Seam carving: resizing no longer considered harmful.

contentawareresizing

This is an awesome technology originally developed by Israeli researchers Shai Avidan and Ariel Shamir. When you resize an image normally, you squash everything in it. With seam carving you only touch the parts that matter least. In other words, the golfers stay fat, but the sky and grass around them gets progressively removed.

This video by the researchers is the best way of getting a handle on the possibilities: the principle of seam carving also makes it possible to enlarge images without stretching them and selectively remove parts of a picture (e.g. you could pick a golfer and make them disappear more convincingly than traditional techniques). Check it out below. The paper also makes good reading.

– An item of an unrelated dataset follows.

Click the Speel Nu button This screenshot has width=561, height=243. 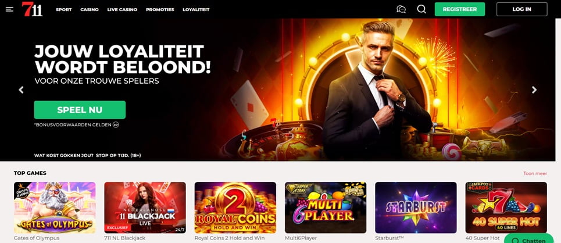click(80, 110)
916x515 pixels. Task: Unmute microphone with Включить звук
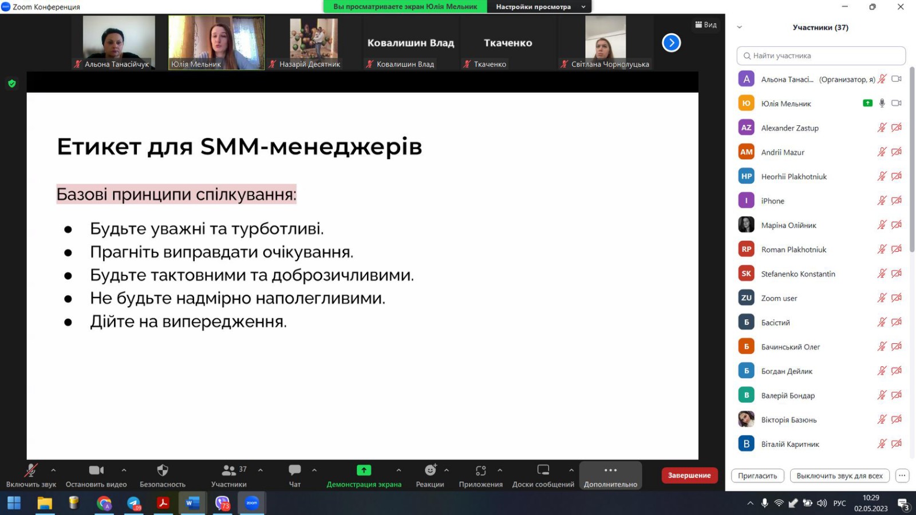click(31, 470)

The cool news: it’s in Photoshop CS4, which was released in October (yes, I know GIMP had it first). They call it “Content Aware Scaling”, and have a video demo here – (yep, the golfers).

Talking of Adobe: Infinite Images

On a continuing theme of algorithmically creating new images from the old, Adobe are playing around with a tool which takes any picture, finds other similar pictures and seamlessly stitches them into an infinitely pannable and zommable virtual environment.

Essentially, this is Photosynth, but instead of sticking to images of the same thing it grabs anything that fits the bill. Grainy footage from Adobe MAX 2008, via ReadWriteWeb.

What will happen when anyone can mash up two images and create a picture of a place that looks absolutely real? What other technologies are getting us closer to this world?